In the Italian language, a puttana is a "lady of the night." This pasta dish is quick and easy to make. Perhaps that's how it got its name...because the ladies of the night could make this quickly between customers. I smash up the anchovies along with a clove of garlic in a mortar and pestle, and it gives that wonderful flavor without being overpowering. If you want more anchovy flavor, use one or two more.
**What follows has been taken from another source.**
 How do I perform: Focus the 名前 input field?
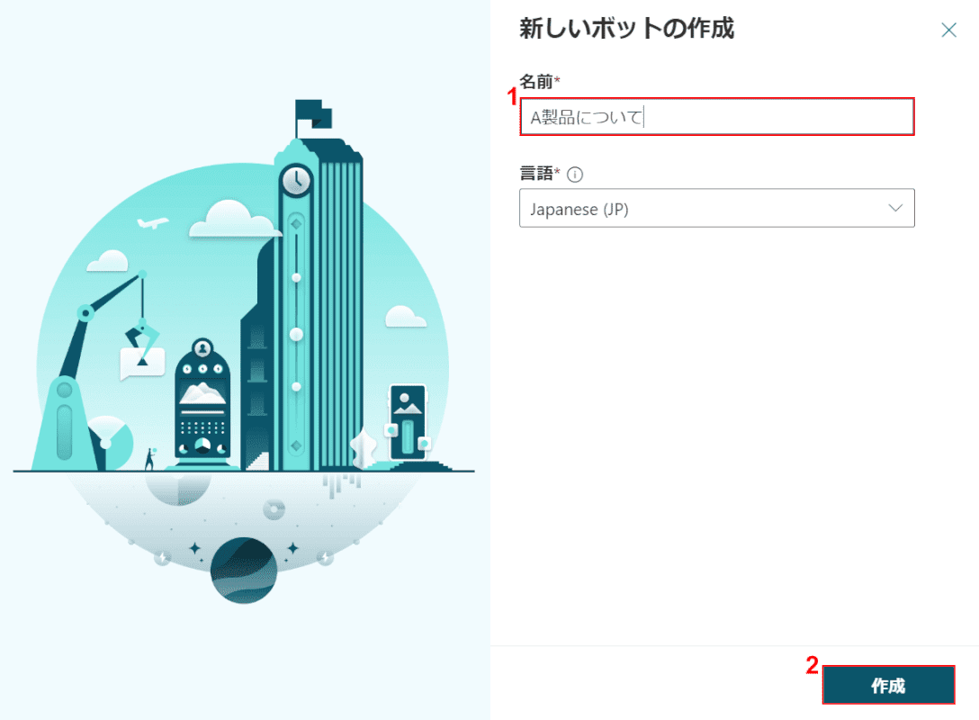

You can find the Italian olives in most supermarkets and of course in any Italian market.  


¼ cup extra-light olive oil or avocado oil
1 medium onion, diced
1 ½ cups pitted and chopped Italian green olives, preferably Cerignola or Castelvetrano
1 cup pitted and chopped Italian black olives, preferably Gaeta or Lugano
¼ cup capers, drained
3 to 4 anchovies, mashed in a mortar and pestle or use about 1 T anchovy paste
4 cloves garlic, mashed in a mortar and pestle or minced
½ cup Italian white wine (Frascati, Orvieto, or Pinot Grigio)
2 (28 oz) cans whole peeled Italian tomatoes
1 ½  lbs spaghetti
½ t red pepper flakes
Salt and freshly ground black pepper
1 T chopped fresh basil
Extra-virgin olive oil for drizzling 
Fresh basil leaves, for garnish
Freshly grated Parmigiano-Reggiano cheese

In a large pot, sauté the onions in the oil over medium-low heat for 5 minutes until translucent.
Add the olives, capers, mashed anchovies, and garlic and sauté another minute.
Add the wine and simmer for a couple of minutes.

Pour tomatoes into a large bowl and hand-crush them, removing the hard center cores.
Alternatively, use an immersion blender to chop the tomatoes.
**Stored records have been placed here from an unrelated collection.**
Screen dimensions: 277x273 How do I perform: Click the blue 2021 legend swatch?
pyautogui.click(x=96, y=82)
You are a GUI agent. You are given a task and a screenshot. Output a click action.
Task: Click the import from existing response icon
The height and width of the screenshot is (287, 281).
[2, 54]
Add the crushed tomatoes to the pot and simmer for about 25 minutes.

Meanwhile, bring a large pot of salted water to a boil, add the spaghetti and cook 7 to 8 minutes, until al dente. Drain the spaghetti, but save ½ cup of the pasta water.

Add some of the reserved pasta water to slightly thin the sauce, if needed.

Season to taste with red pepper flakes, salt, and pepper.
Add the chopped parsley, basil, and drained pasta; toss to coat.

Drizzle with a little extra-virgin olive oil, garnish with basil, and serve with grated Parmigiano cheese.